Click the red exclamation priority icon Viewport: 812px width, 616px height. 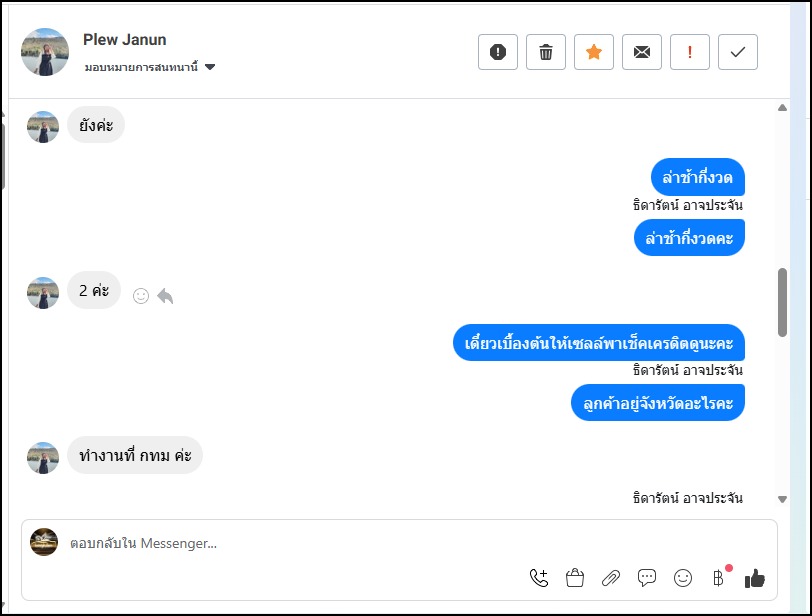click(x=690, y=52)
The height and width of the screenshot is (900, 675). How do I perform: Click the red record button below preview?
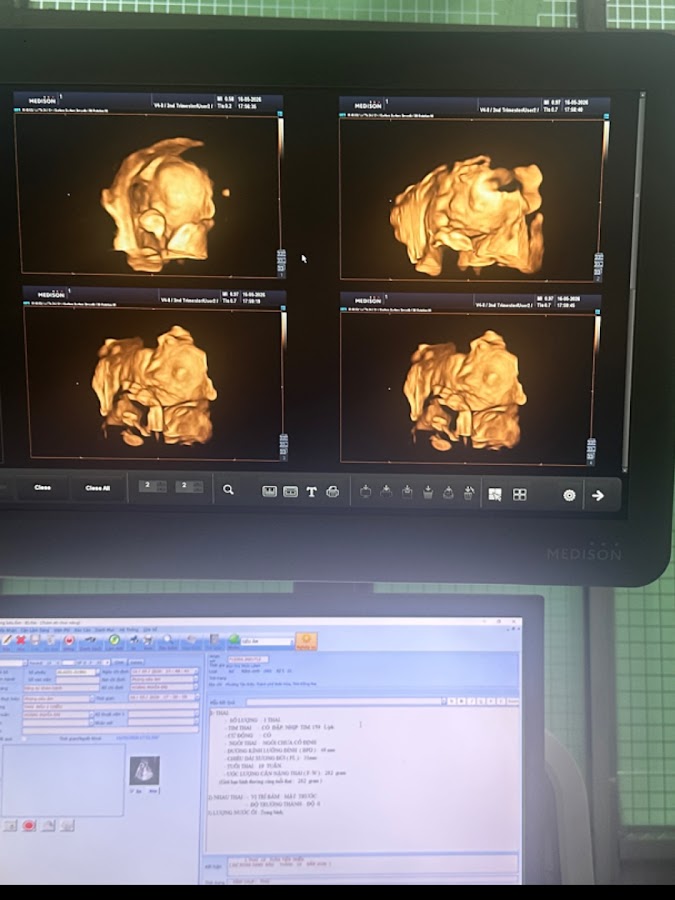click(29, 825)
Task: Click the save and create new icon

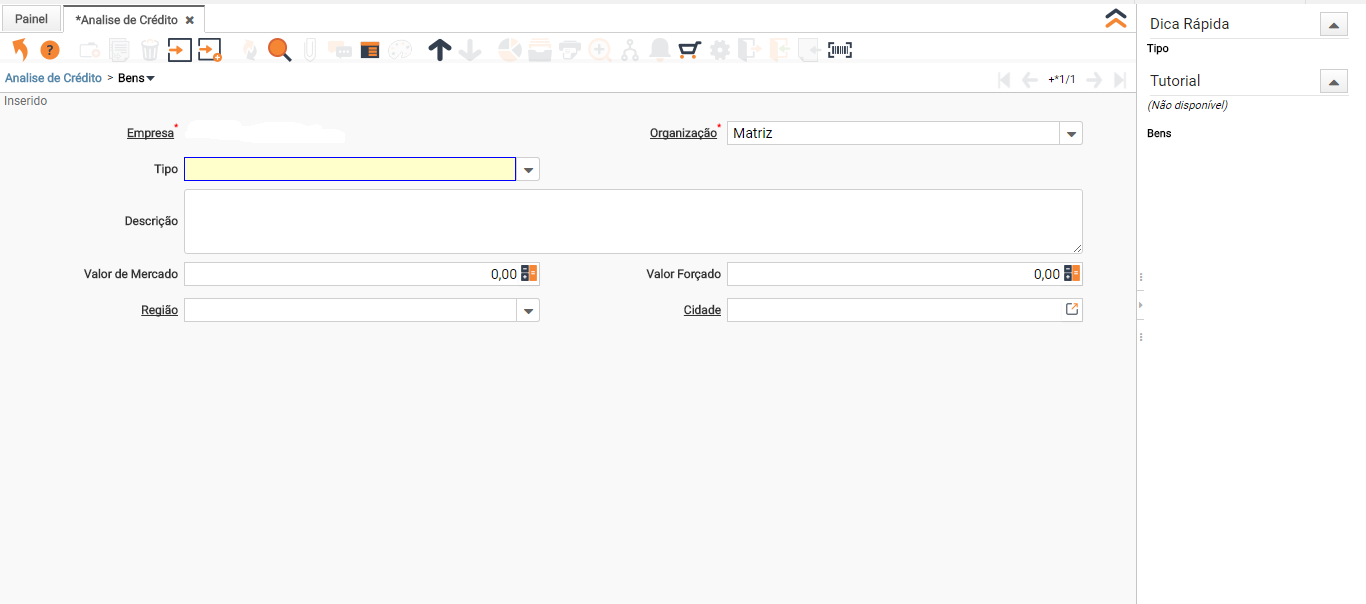Action: coord(210,50)
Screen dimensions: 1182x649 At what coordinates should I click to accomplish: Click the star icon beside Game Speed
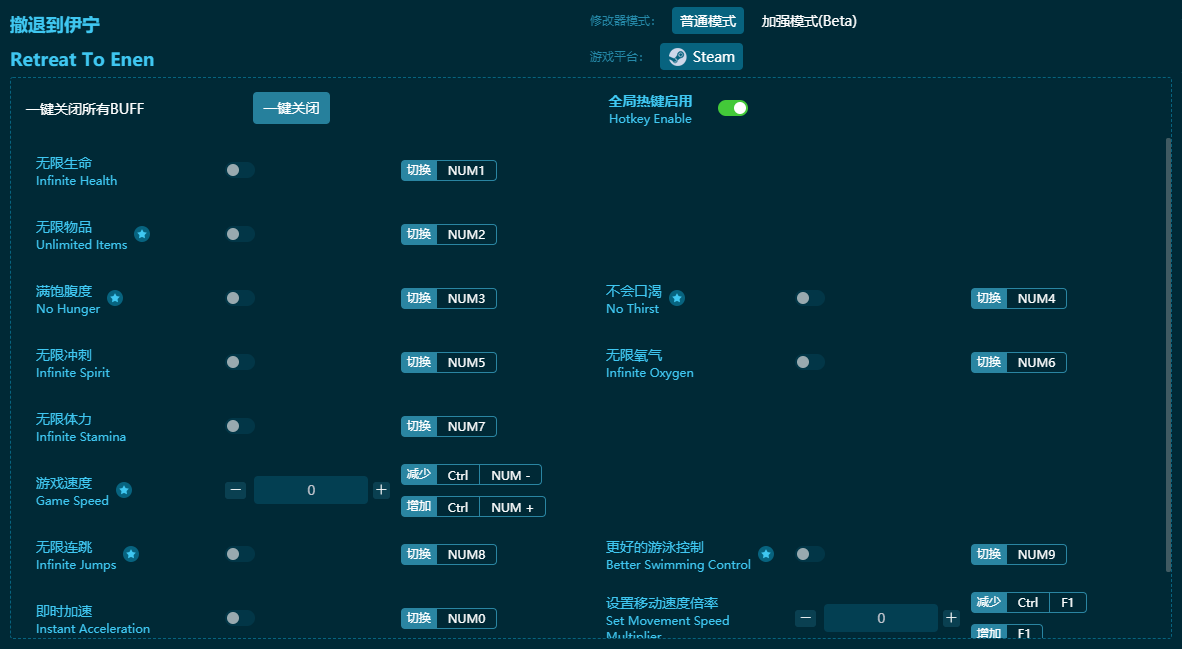point(124,488)
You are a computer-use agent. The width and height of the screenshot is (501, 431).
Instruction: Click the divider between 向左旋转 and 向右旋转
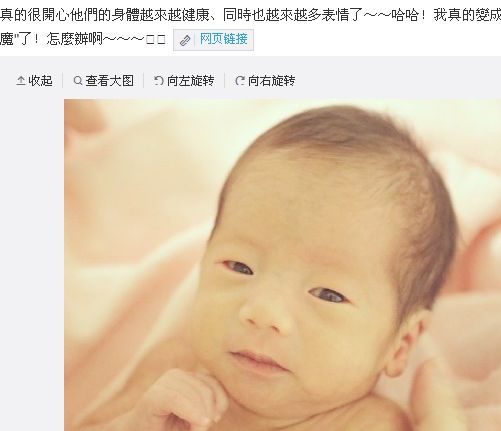point(225,81)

========================================================================

To do
Reproduce the lines above, exactly and exclusively, from the line containing "Task: Click the save and create new icon" down to the last line, both included; pictures are not part of the copy.

Reply to the exercise
Task: Click the save and create new icon

Action: coord(210,50)
Screen dimensions: 1182x649 At what coordinates should I click to accomplish: Click the star icon beside Game Speed
point(124,488)
You are a computer-use agent. The width and height of the screenshot is (501, 431).
Instruction: Click the divider between 向左旋转 and 向右旋转
point(225,81)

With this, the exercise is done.